Altaïr corrió hacia Abbas y escaló la torre a una velocidad inhumana, llevado por la desesperación. ¡Tenía que llegar a tiempo! Al acercarse a su antiguo amigo, Abbas empezó a gritar como si le estuviesen arrancando la propia alma. Altaïr dio un último salto hacia delante para incapacitar a Abbas y tumbarlo. Abbas cayó al suelo con un grito desesperado cuando se le escapó de las manos la Manzana, que emitió una última y violenta onda expansiva desde la torre al caer.

Entonces se hizo el silencio.

Los Asesinos desplegados a sus pies poco a poco fueron calmándose y levantándose. Se miraron los unos a los otros, asombrados. Lo que había pasado continuaba resonando en sus cuerpos y en sus mentes. Alzaron la vista hacia los baluartes. No se veía ni a Altaïr ni a Abbas.

—¿Qué ha sido eso?

—¿Están muertos?

Y entonces Altaïr apareció solo en el parapeto de la torre. El viento movía su túnica blanca a su alrededor. Levantó la mano. En ella, a salvo, estaba la Manzana. Crepitaba y palpitaba como si estuviera viva, pero estaba bajo su control.

—Perdóname —suplicó Abbas entre jadeos desde el suelo de piedra detrás de él. Apenas podía balbucear las palabras—. No lo sabía.

Altaïr apartó la mirada del hombre, para depositarla sobre la Manzana que descansaba en su mano. Enviaba sensaciones curiosas, como descargas, por todo su brazo extendido.

—¿Tienes algo que enseñarnos? —preguntó Altaïr, dirigiéndose a la Manzana como si fuera algo sensible—. ¿O nos llevarás a todos a la ruina?

Entonces el viento pareció levantar una tormenta de polvo, ¿o volvía el remolino de nubes que había anunciado esa visión? Venía acompañado de la luz cegadora que le había precedido, que aumentó hasta borrar todo lo demás. Después se atenuó un poco, hasta que solo quedó el brillo suave de la llave en la mano de Ezio.
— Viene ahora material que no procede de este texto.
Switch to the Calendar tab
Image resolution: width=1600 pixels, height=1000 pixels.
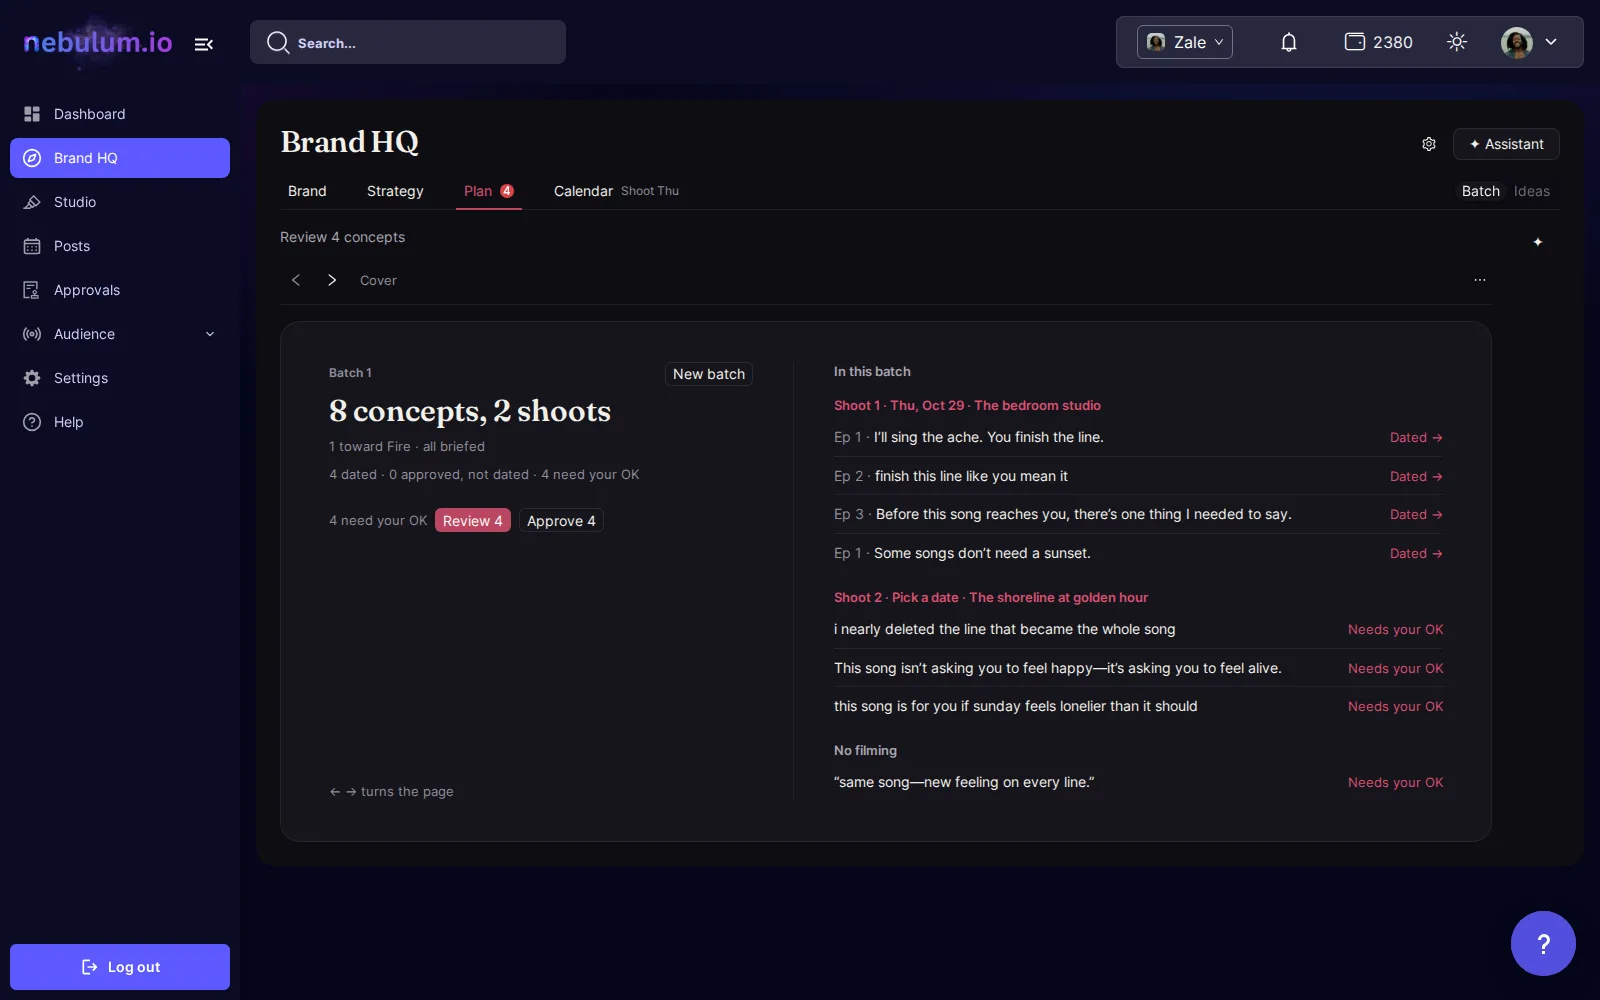pyautogui.click(x=583, y=191)
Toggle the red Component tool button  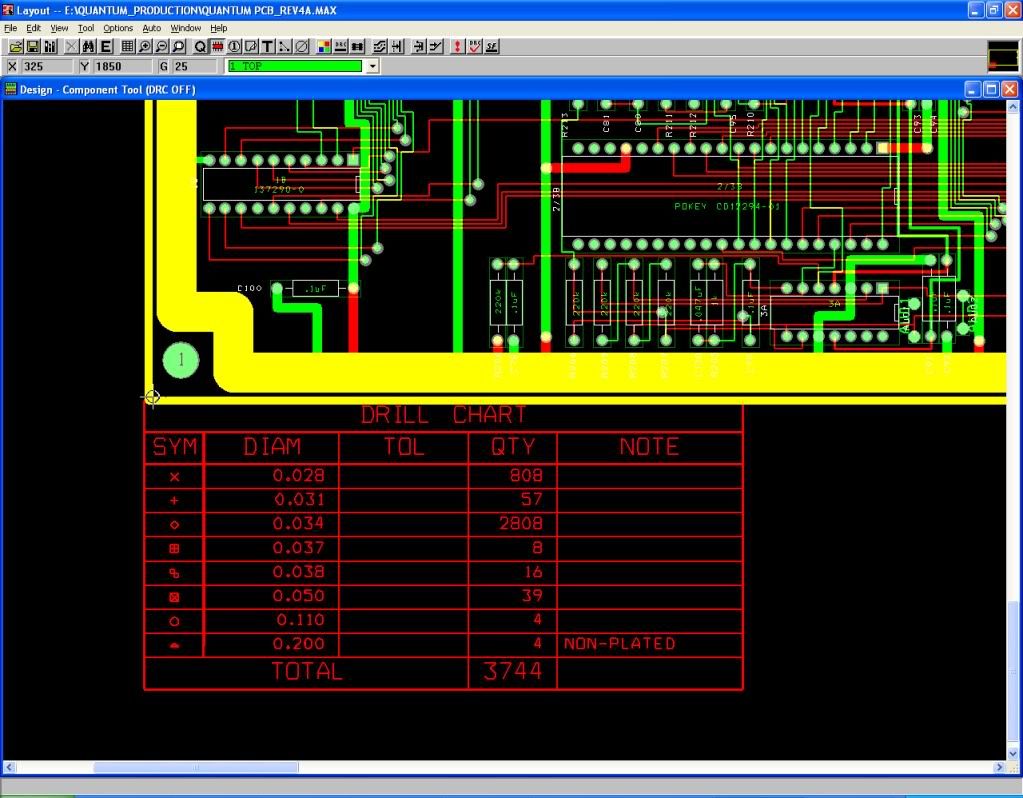(217, 46)
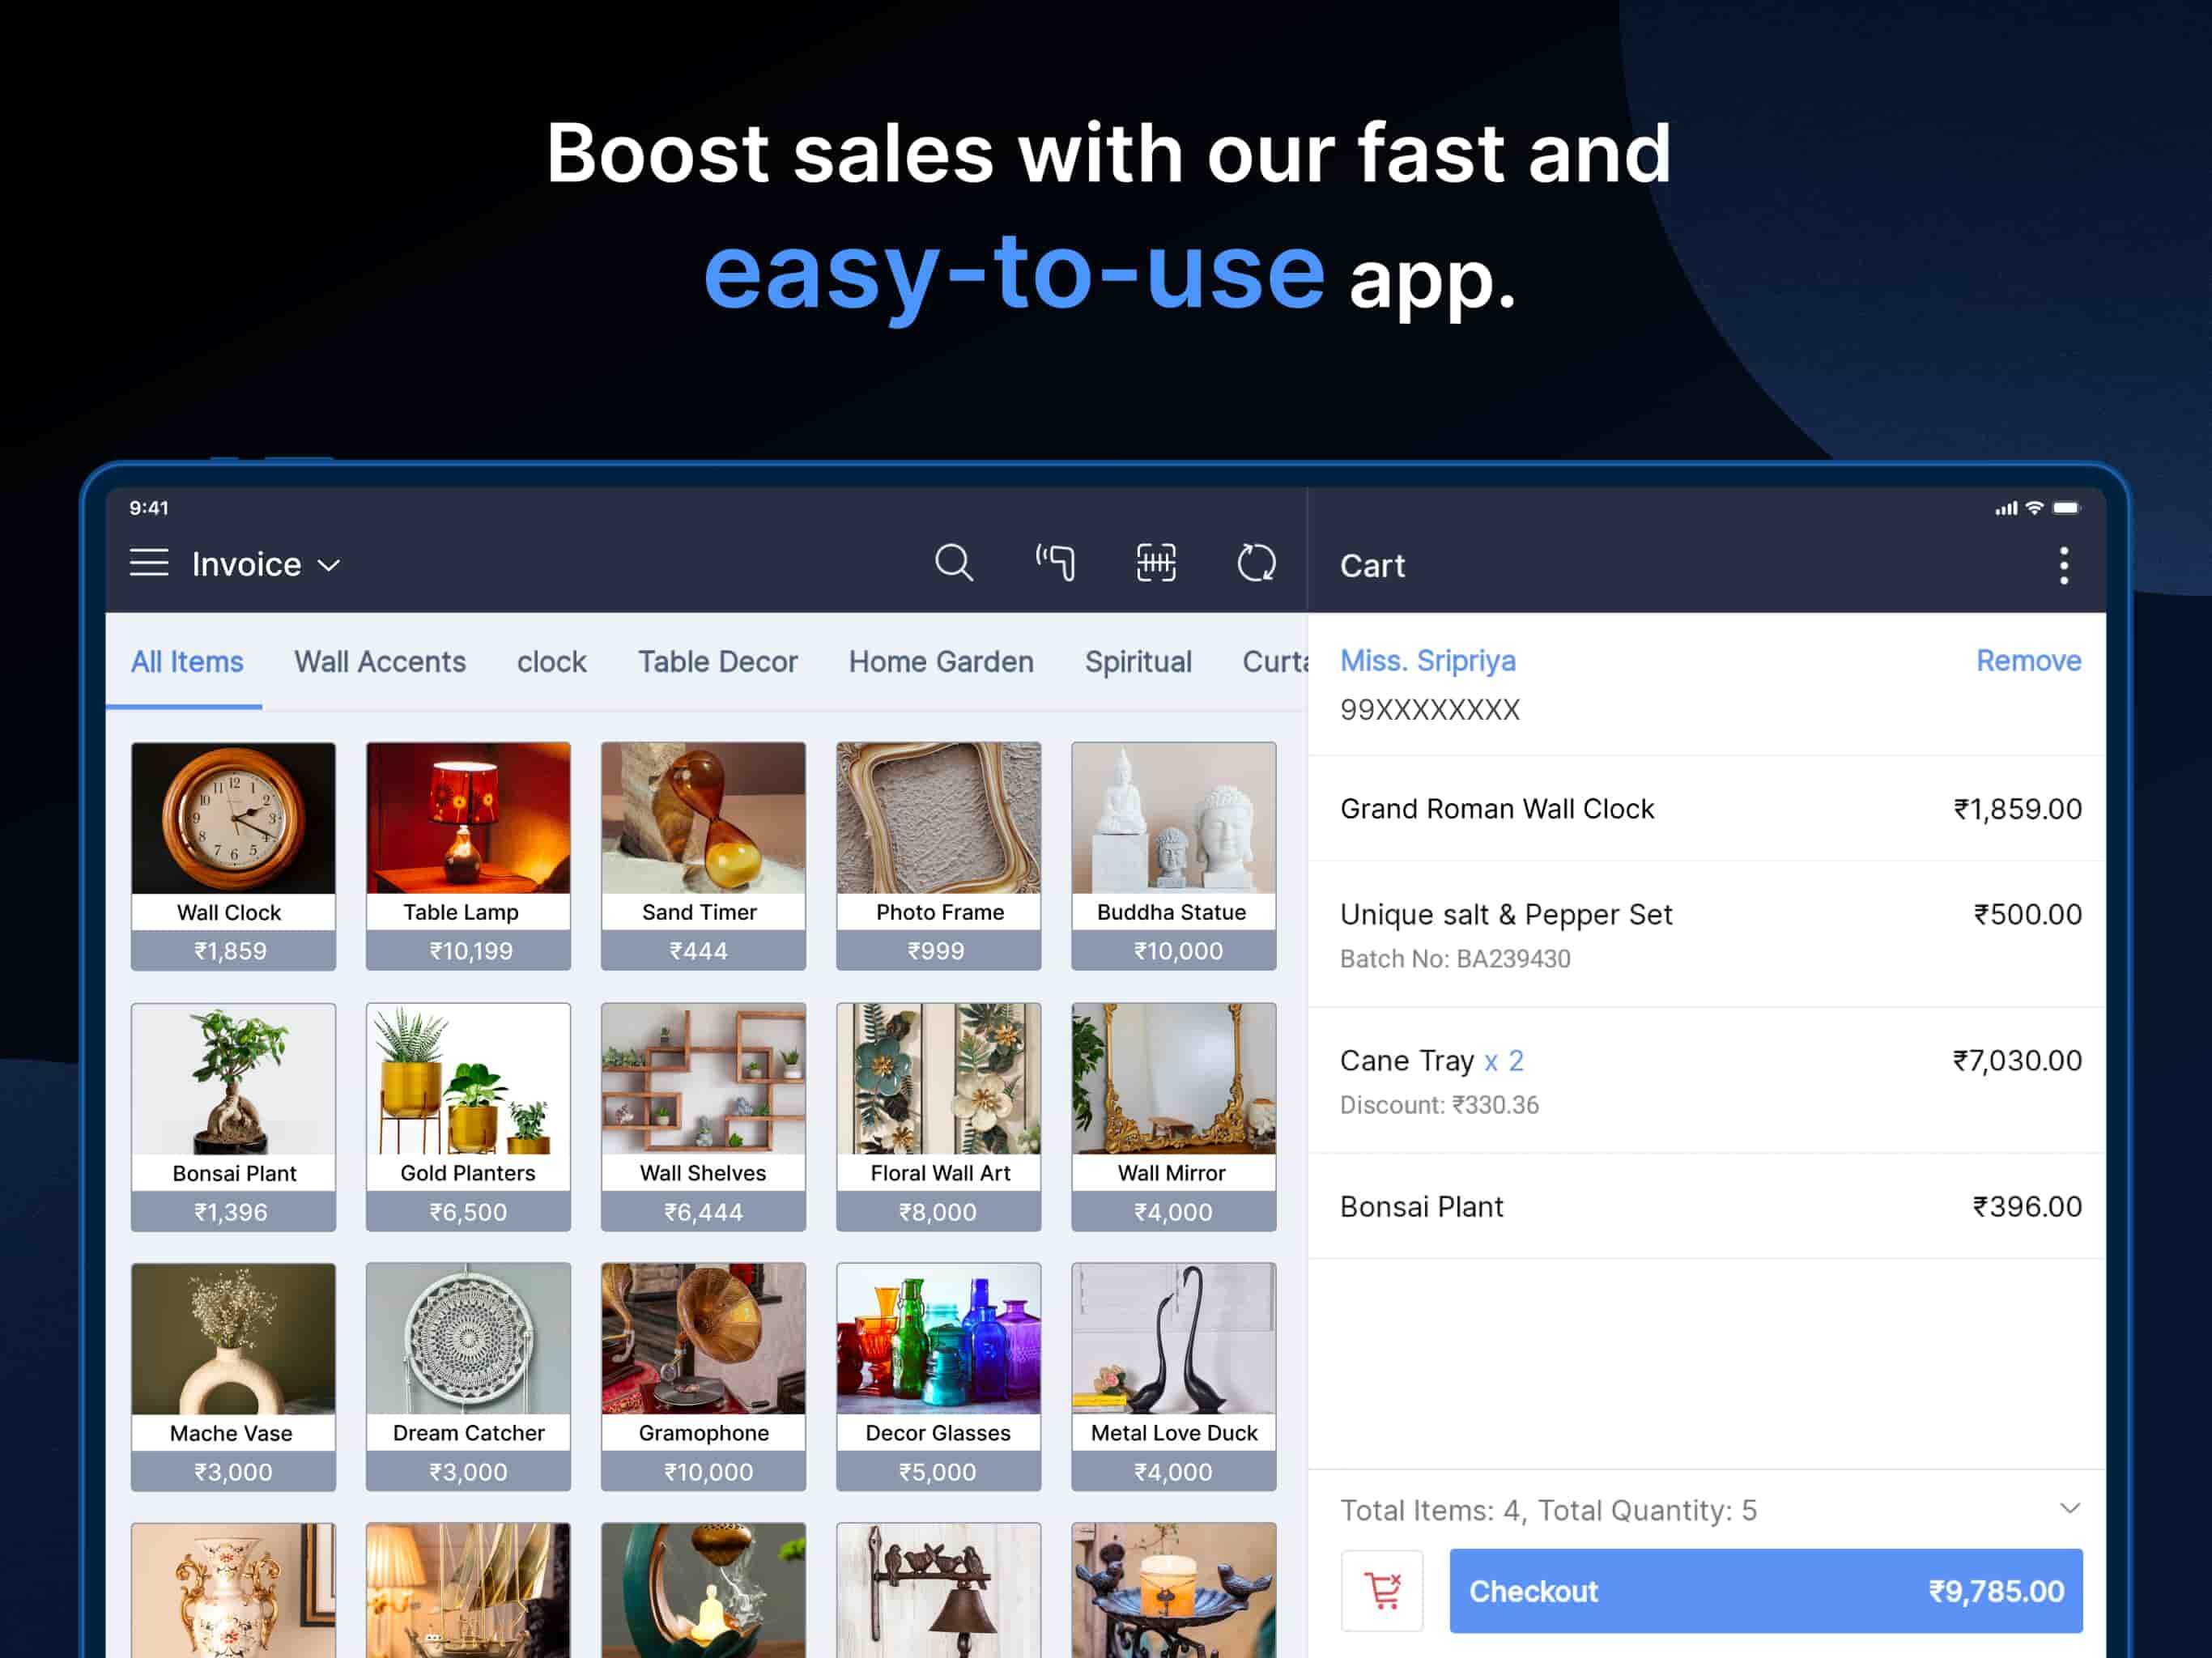The image size is (2212, 1658).
Task: Open the Cart three-dot options menu
Action: click(x=2063, y=566)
Agotado, se agachó hasta el suelo y apoyó la espalda en la pared de piedra de la cámara. Fuera, anochecía. Ansiaba descansar, pero no se lo podía permitir.

Al cabo de un rato, volvió a levantarse y, con cuidado, guardó en su bolsa la llave y el ejemplar de Empédocles para luego dirigirse a las calles de arriba.